La signora A.M.I., non percependo più l’indennità di accompagnamento e così non potendo più far fronte al pagamento della retta mensile presso il pensionato che la ospita da anni e alle spese per l'assistenza (somministrazione di farmaci e alimenti, cura dell'igiene personale, assistenza medica ecc,), si è trovata improvvisamente esposta a notevoli pregiudizi, tali da mettere a repentaglio la sua stessa sopravvivenza.

Così, gli avvocati Giovanni De Donno e Antonio Vetrugno proponevano un ricorso d'urgenza (ex art.700 c.p.c.) innanzi al Giudice del Lavoro di Lecce, evidenziando, in primo luogo, che il verbale della Commissione medica integrata di Lecce non poteva in alcun modo giustificare la revoca dell’indennità di accompagnamento alla signora A.M.I., in quanto la domanda proposta dall'istante era tesa solo all'acertamento del deficit uditivo ai fini dell'eventuale protesizzazione.

Si costituiva in giudizio l'INPS e, con provvedimento del 12.08.2016 reso nel giudizio recante R.G. n. 10359/2016, il Giudice del Lavoro del Tribunale di Lecce – Dott.ssa Gustapane, accoglieva integralmente le ragioni della ricorrente, ritenendo ammissibile il ricorso stante "la sussistenza del pericolo di imminente pregiudizio, tale da non consentire alla ricorrente di agire in via ordinaria a tutela del suo diritto, stante la insufficienza del reddito della medesima, se privo dell’importo della indennità di accompagnamento, a fronteggiare l’ammontare, per come documentata, della retta del pensionato di cui è ospite" e, per l’effetto, ordinando all’INPS di corrispondere alla ricorrente l’indennità di accompagnamento a decorrere dalla revoca della prestazione, con interessi legali o rivalutazione come per legge.

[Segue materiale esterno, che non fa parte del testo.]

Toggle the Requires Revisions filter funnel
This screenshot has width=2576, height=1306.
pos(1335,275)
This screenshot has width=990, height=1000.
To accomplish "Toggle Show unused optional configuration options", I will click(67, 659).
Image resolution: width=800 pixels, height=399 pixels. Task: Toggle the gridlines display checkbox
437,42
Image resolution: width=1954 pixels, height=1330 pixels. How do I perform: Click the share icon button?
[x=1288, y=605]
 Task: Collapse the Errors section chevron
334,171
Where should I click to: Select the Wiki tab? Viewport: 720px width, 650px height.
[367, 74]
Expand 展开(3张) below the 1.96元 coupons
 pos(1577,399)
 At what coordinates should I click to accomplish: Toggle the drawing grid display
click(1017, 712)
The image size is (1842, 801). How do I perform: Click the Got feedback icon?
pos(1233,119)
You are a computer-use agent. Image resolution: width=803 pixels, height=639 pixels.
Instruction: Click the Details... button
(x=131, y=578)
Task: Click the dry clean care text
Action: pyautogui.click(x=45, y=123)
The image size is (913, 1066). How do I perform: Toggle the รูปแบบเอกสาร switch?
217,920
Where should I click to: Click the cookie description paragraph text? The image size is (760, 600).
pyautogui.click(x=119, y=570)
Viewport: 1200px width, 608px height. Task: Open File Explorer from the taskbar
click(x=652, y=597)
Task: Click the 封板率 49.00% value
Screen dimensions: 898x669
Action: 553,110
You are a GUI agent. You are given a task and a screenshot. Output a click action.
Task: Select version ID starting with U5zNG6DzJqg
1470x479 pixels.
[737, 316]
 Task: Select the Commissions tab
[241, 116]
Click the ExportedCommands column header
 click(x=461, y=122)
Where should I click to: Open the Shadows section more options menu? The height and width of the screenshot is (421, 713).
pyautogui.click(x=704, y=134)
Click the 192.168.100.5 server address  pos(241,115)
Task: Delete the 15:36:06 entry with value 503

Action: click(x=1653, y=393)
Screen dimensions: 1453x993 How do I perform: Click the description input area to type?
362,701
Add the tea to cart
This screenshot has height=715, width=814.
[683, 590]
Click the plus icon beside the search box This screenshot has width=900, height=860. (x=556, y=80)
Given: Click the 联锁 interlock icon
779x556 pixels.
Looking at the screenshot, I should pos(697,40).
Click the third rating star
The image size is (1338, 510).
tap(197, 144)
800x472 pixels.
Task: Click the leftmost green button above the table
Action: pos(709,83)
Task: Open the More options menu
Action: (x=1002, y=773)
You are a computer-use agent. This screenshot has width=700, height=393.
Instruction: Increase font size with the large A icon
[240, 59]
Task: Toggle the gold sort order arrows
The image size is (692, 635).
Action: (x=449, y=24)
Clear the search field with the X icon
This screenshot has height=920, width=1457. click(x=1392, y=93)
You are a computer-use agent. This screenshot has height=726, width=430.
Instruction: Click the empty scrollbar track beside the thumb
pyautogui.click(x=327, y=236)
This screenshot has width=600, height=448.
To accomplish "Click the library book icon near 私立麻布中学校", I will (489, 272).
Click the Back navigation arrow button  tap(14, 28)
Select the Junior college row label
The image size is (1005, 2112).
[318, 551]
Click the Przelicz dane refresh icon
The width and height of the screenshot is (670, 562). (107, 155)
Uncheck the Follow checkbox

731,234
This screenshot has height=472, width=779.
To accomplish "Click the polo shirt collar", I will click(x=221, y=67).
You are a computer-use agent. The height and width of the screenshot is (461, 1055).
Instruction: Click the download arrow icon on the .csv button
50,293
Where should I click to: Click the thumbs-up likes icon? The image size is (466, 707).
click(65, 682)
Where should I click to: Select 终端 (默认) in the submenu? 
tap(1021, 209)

In particolare, il Giudice leccese evidenziava come, dagli atti di causa, non era emerso alcun miglioramento delle condizioni di salute della ricorrente rispetto a quanto sancito con la sentenza di riconoscimento del diritto alla prestazione assistenziale "né siffatto miglioramento possa evincere dal verbale della Commissione medica del 17/02/2016 (svolto presso la casa di cura per l'intrasportabilità della paziente), nel quale si fa riferimento alla sola ipoacusia", confermando, ove ve ne fosse bisogno, l’applicabilità (anche) alle prestazioni assistenziali del principio della inviolabilità del giudicato.

"Questa pronunzia - evidenzia l'avv. Stefano Gallotta, segretario di Codici Lecce – offre spunti di riflessione importanti non solo sul piano giuridico ma anche etico, stanti le potenziali gravissime ripercussioni che una ingiustificata iniziativa posta in essere dall'Istituto può causare a un invalido. Si consideri che, senza la richiamata iniziativa giudiziaria, l'ultranovantenne salentina sarebbe stata costretta ad abbandonare la struttura presso la quale soggiorna da diversi anni e a rinunziare alle indispensabili prestazioni sanitarie ivi erogate. In quanto associazione a tutela dei diritti del cittadino, abbiamo il dovere di stigmatizzare l'adozione di provvedimenti adottati con troppa leggerezza, che possono avere ripercussioni drammatiche per gli anziani, i disabili e i malati".